Athan lagi-lagi melotot tak terima. "Papa apaan sih? Athan kan benci keributan. Apalagi Thalia pasti buat gaduh. Athan nanti nggak bisa konsen Pa. Pindah aja dia di kamar bawah."
"Kamar di lantai bawah kan kotor Athan. Belum sempet dibersihin waktu kita pindahan."
Athan kembali mendengus untuk kedua kalinya. Kenapa takdir begitu kejam padanya hah?
***
Thalia sudah berkemas untuk pulang setelah dokter benar-benar mengijinkan dirinya untuk pulang, tentu saja dengan paksaannya. Di depannya, sudah ada Aldhi yang tengah memasangkan jaket ke tubuh mungil anaknya itu. "Papa nggak mau kamu sakit lagi, sayang."
"Maaf Pa udah buat Papa khawatir."
Aldhi mengangguk dengan sendu lalu menutup resleting jaket berwarna biru dongker itu dengan hati-hati. Tak ingin jika udara malam memperburuk keadaan anaknya itu.
Ratna yang sudah selesai melipat baju seragam Thalia ikut bergabung. "Udah nggak ada yang ketinggalan lagi kan?" tanyanya.
"Thalia rasa nggak ada Ma."
Mereka bertiga menuju parkiran di mana mobil mereka berada. Thalia duduk di bangku penumpang dengan perasaan yang tak karuan. Ia begitu tak percaya ketika yang menggendong tubuhnya ketika pingsan tadi bukanlah Athan, tetapi orang lain. Sungguh sangat jauh dari ekspetasinya, di mana ia ingin sekali Athan menggendongnya dengan raut wajah cemas. Ia juga mengecek ponselnya setiap detik untuk menunggu pesan dari Athan. Namun rasanya penantian itu berujung sia-sia karena tak mencemaskannya sama sekali.
Thalia sadar jika Athan benar-benar tak memperdulikannya. Namun mengapa hati ini tetap tak ingin meninggalkan Athan?
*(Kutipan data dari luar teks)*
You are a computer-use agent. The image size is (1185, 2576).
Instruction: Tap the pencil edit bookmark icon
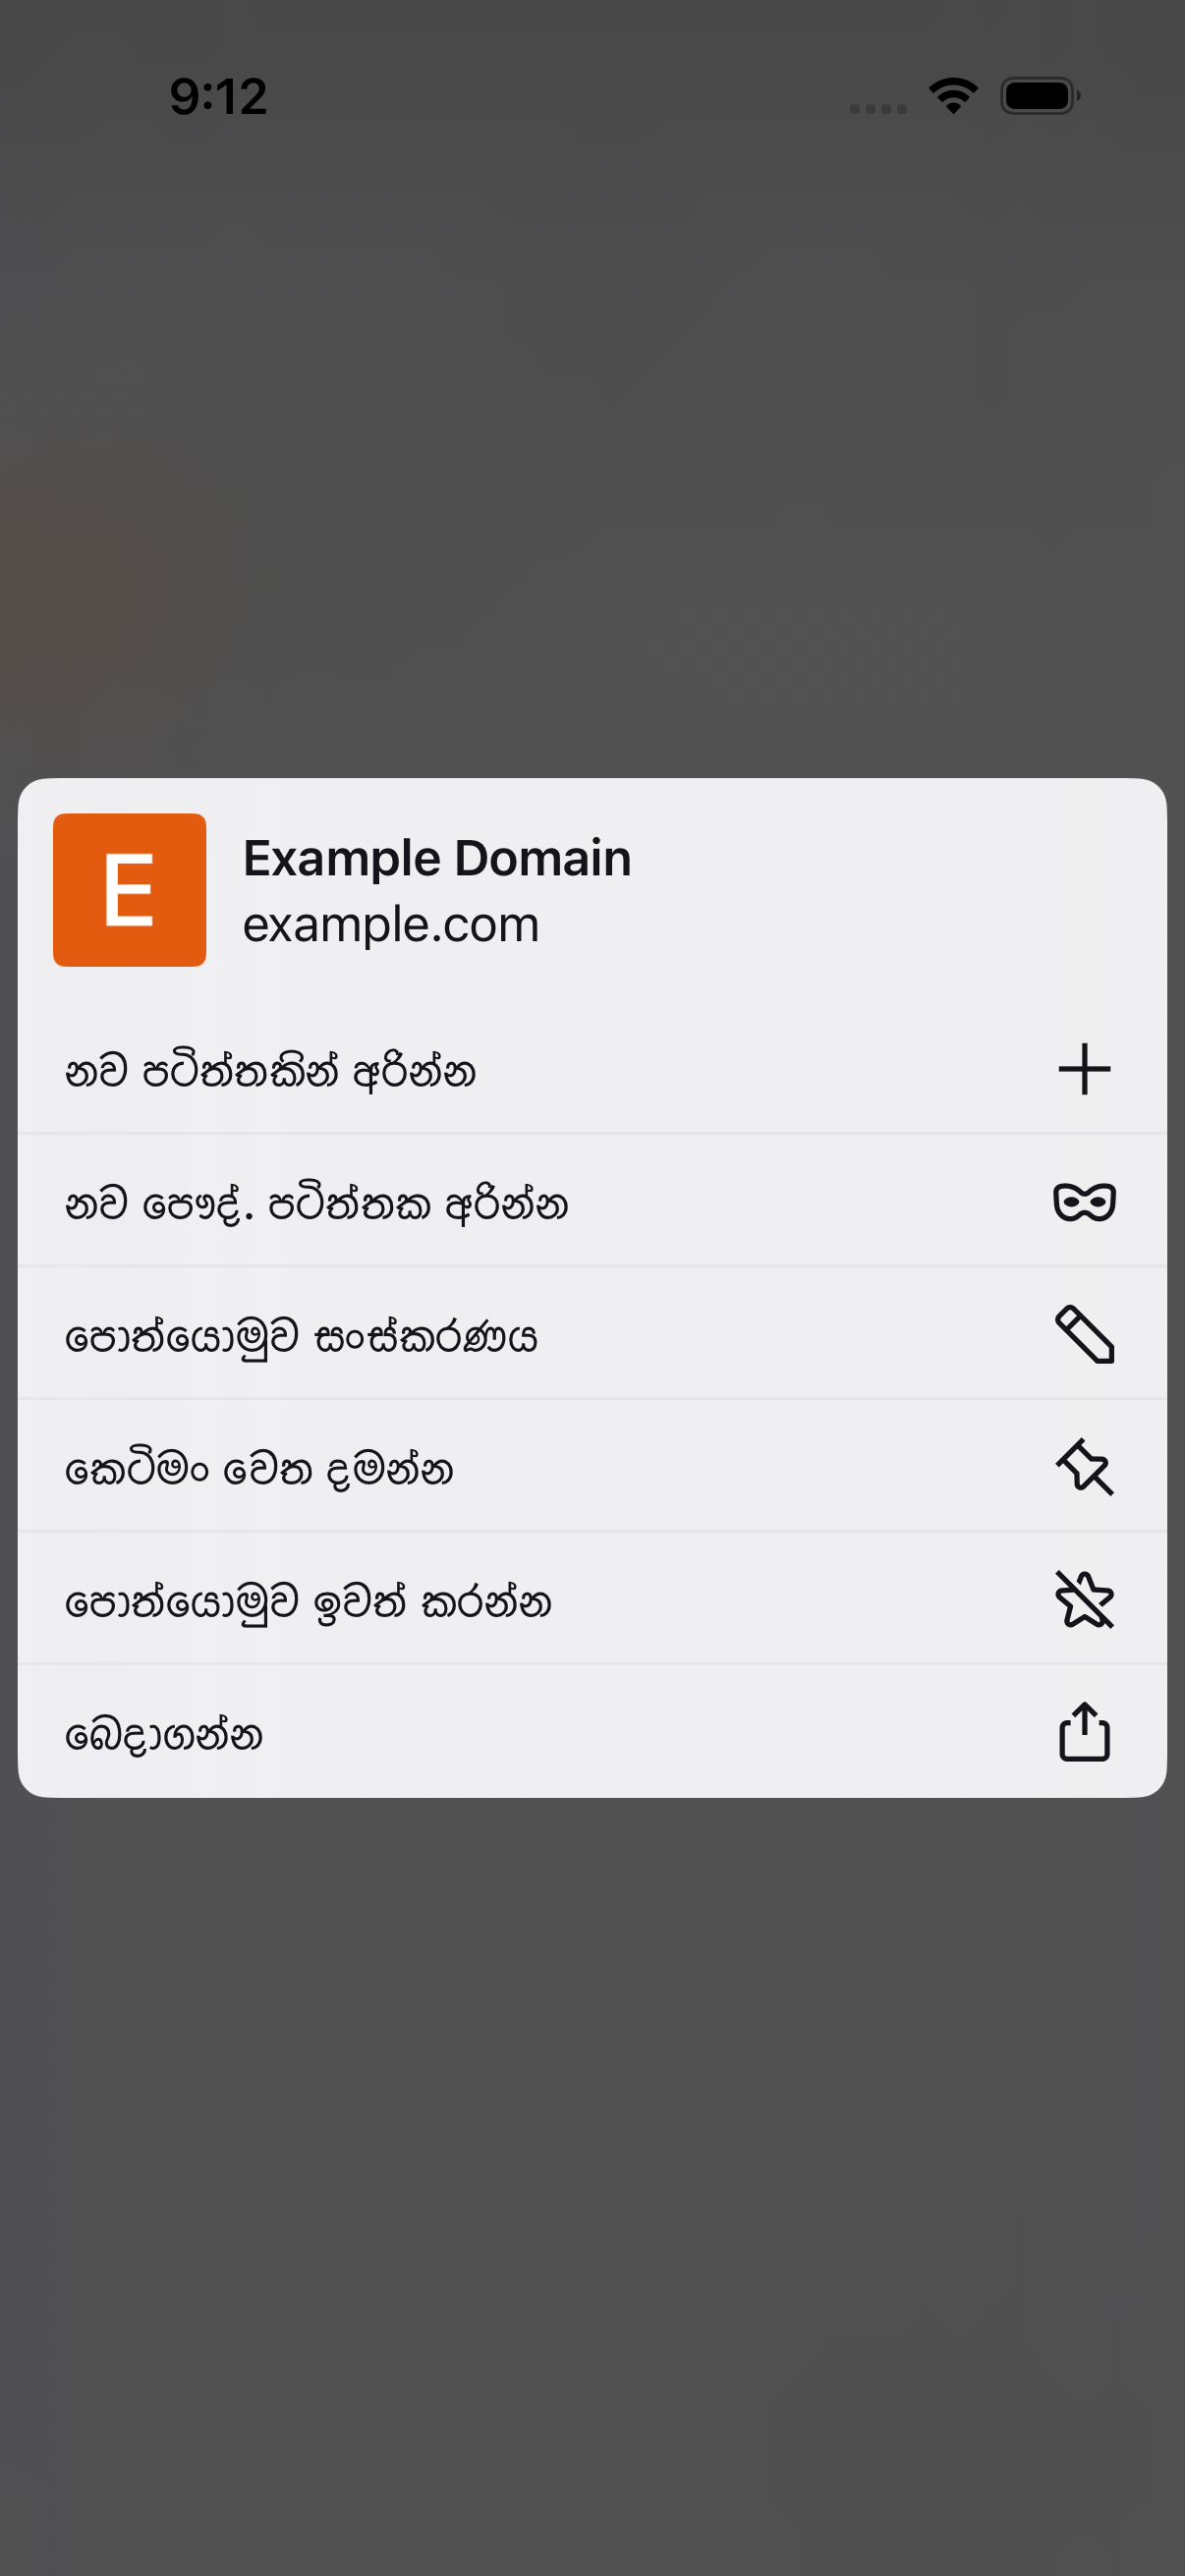tap(1084, 1334)
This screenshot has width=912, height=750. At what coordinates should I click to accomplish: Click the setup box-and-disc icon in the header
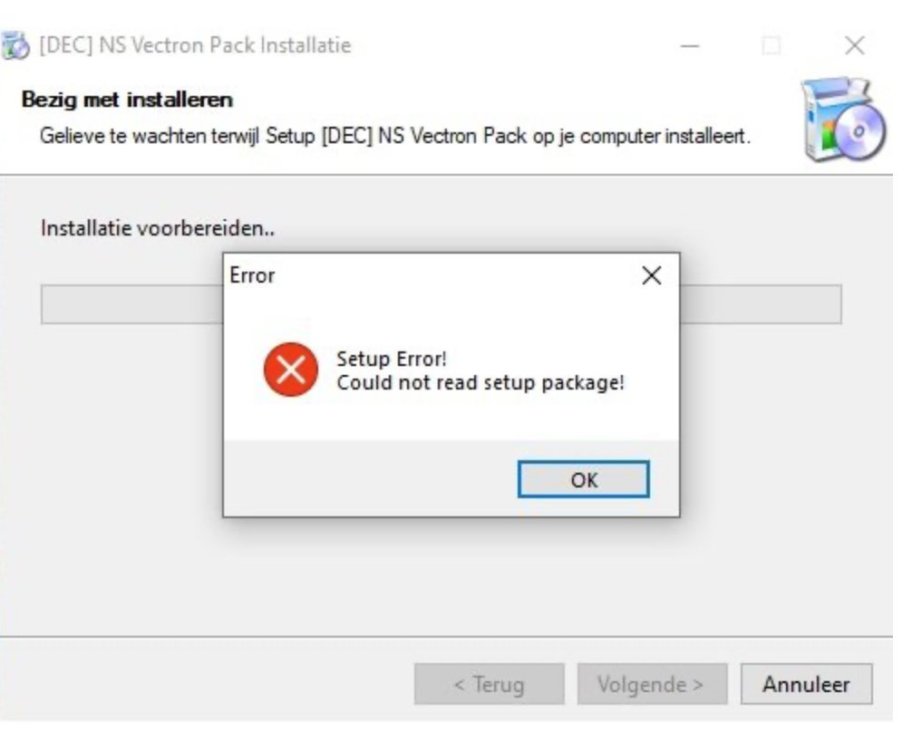click(x=842, y=120)
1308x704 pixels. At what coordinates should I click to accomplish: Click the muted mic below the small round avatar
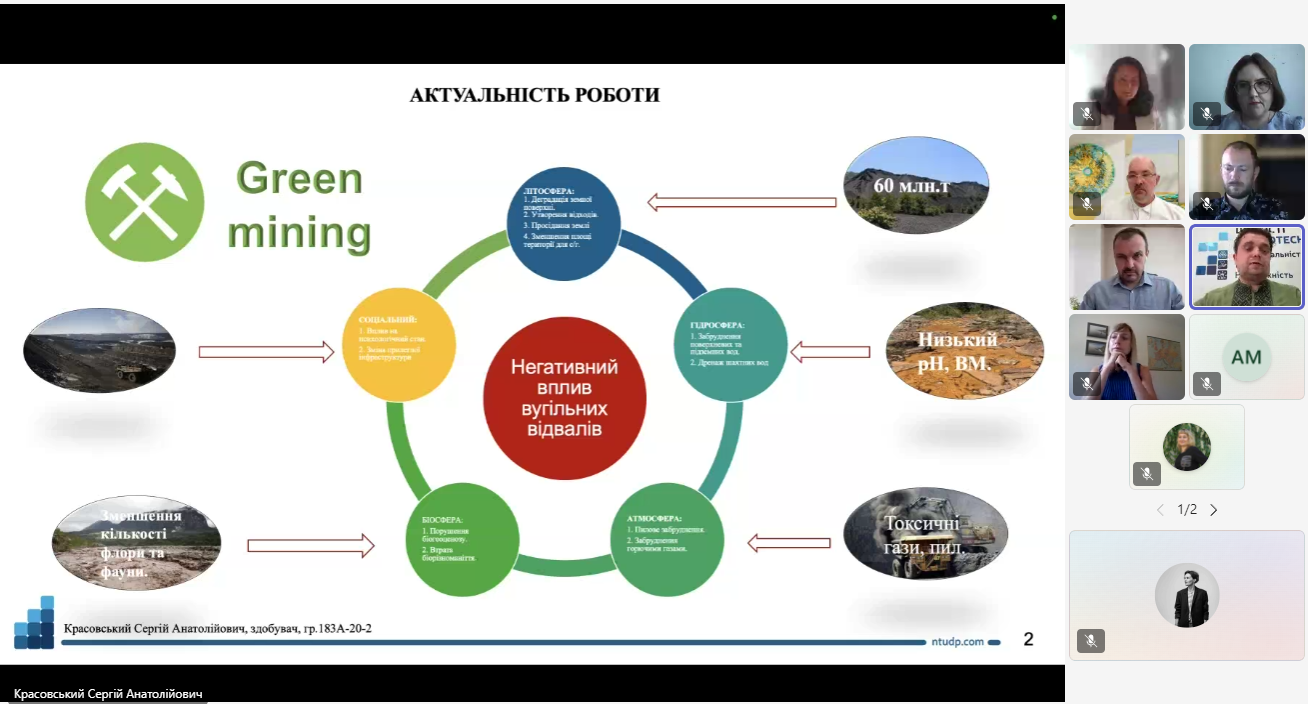pos(1147,473)
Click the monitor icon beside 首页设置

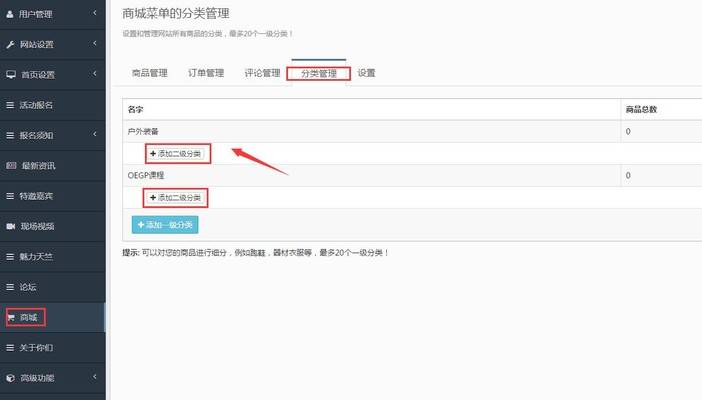[x=11, y=75]
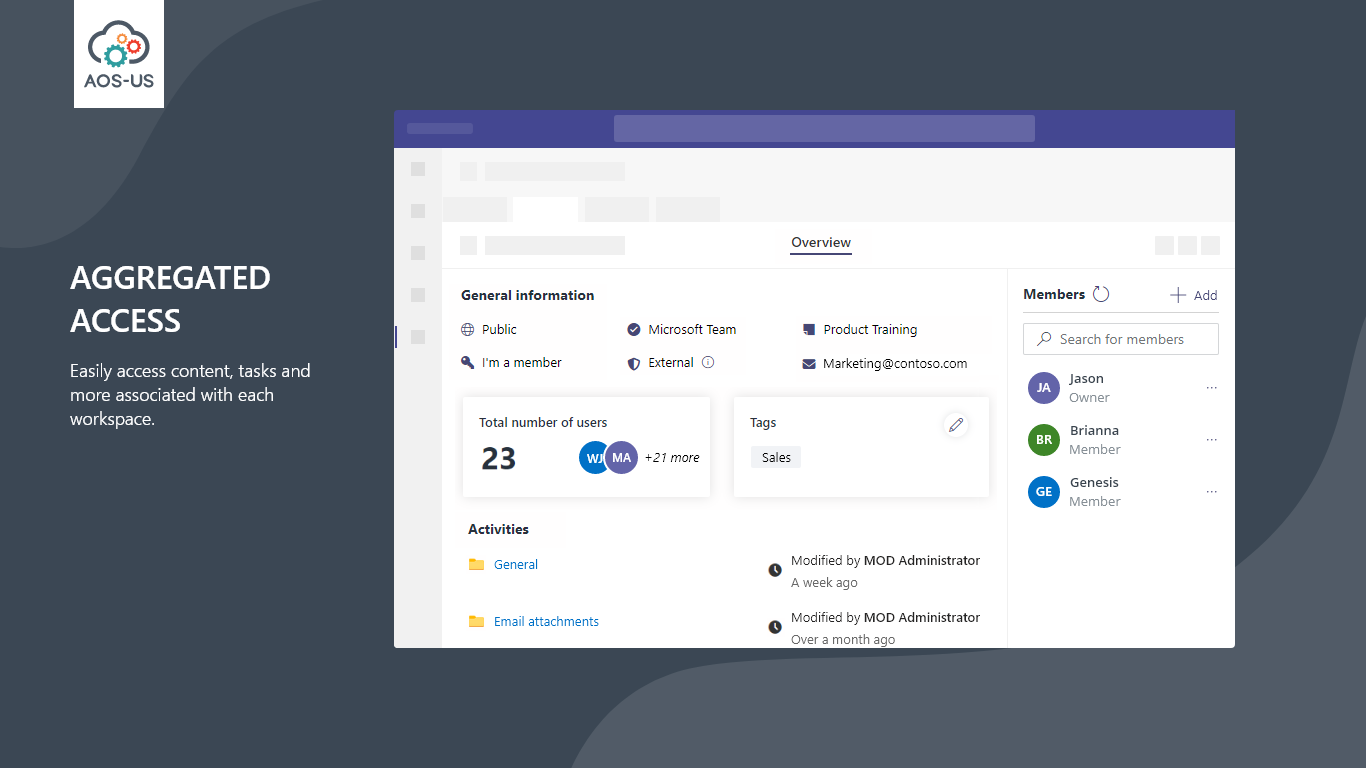Select the Overview tab
The height and width of the screenshot is (768, 1366).
[x=821, y=243]

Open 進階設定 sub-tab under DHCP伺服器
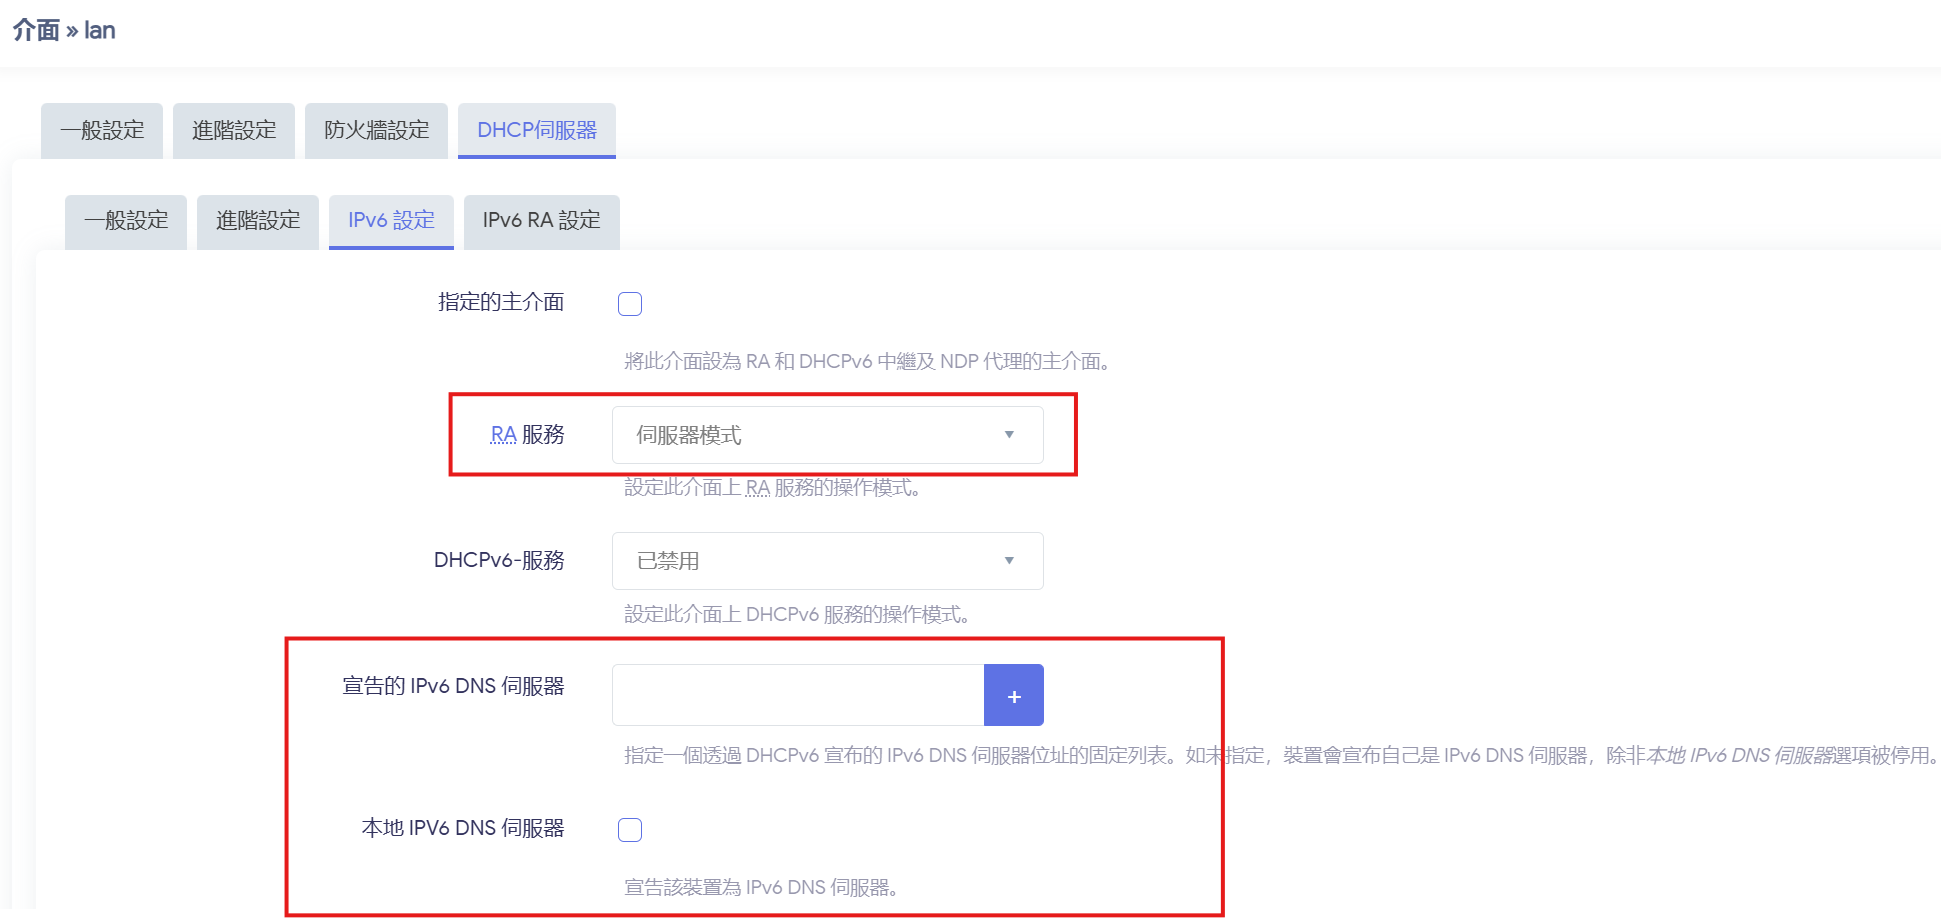(258, 221)
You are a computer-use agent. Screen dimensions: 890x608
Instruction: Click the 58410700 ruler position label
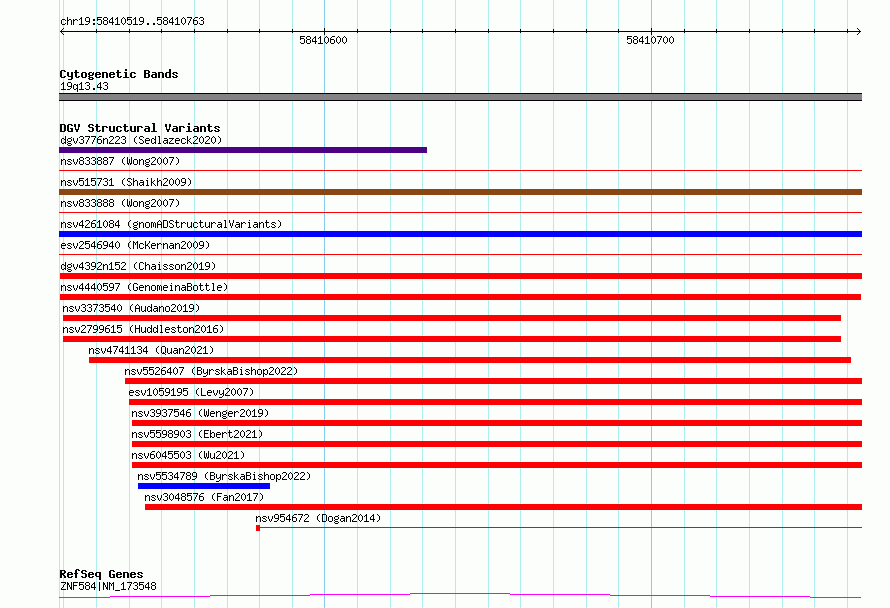[650, 40]
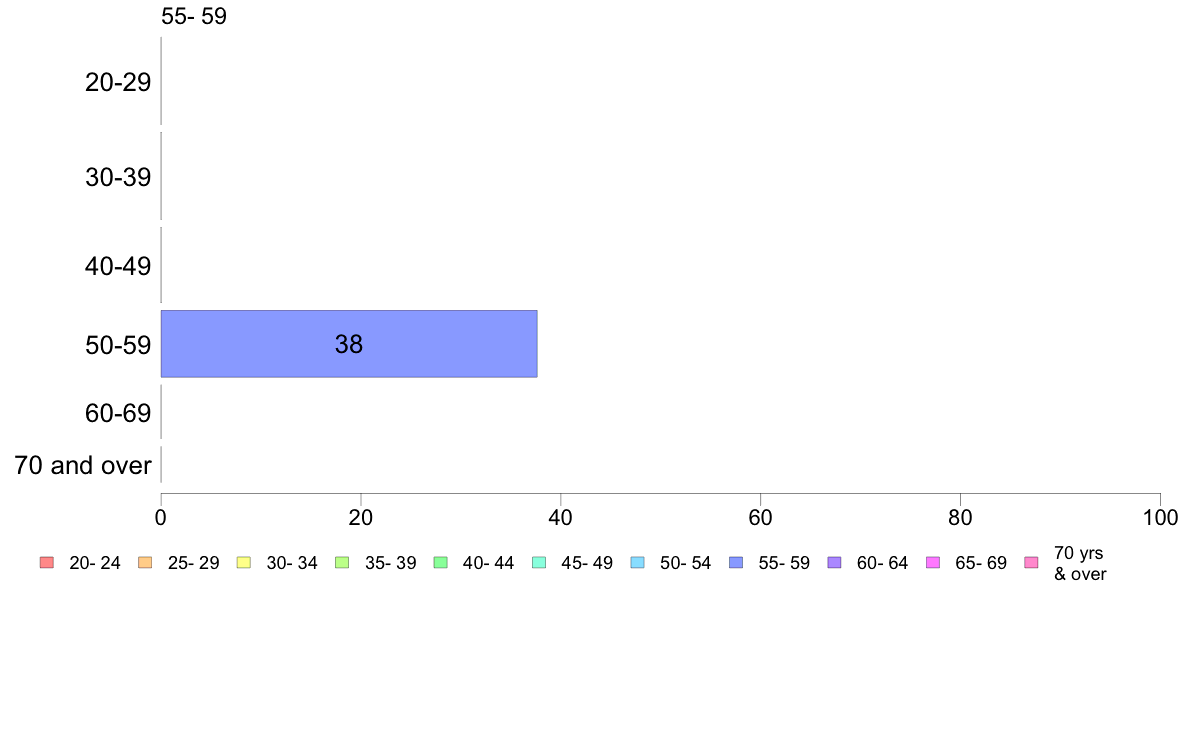Image resolution: width=1188 pixels, height=736 pixels.
Task: Click the 30- 34 legend color swatch
Action: point(244,562)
Mengapa ia justru memilih menunggu dan terus berharap jika Athan akan mencintainya kelak?
"Tha, Mama sama Papa udah mutusin untuk ke Prancis, lusa." ucap Ratna dengan berat.
Thalia yang sedang melamun sembari menatap jendela mobil segera menatap ibunya dan ayahnya secara bergantian.
"Papa sama Mama mau cari dokter, sayang." lanjut Aldhi yang mengerti tatapan bingung dari anaknya itu.
Mata Thalia berkaca-kaca dibuatnya. "Harus ya Pa?" tanyanya dengan suara parau.
Aldhi memegang kemudi dengan erat untuk menyalurkan rasa sedihnya ketika putri semata wayahnya bertanya dengan suara yang sangat putus asa, tak seperti biasanya yang amat ceria dan periang. Hatinya mendadak sangat perih bak ditusuk oleh ratusan jarum.
Ratna segera mengusap air matanya yang sudah menetes lalu menatap Thalia lama. "Mama dan Papa akan berusaha sayang. Kami janji akan pulang cepat."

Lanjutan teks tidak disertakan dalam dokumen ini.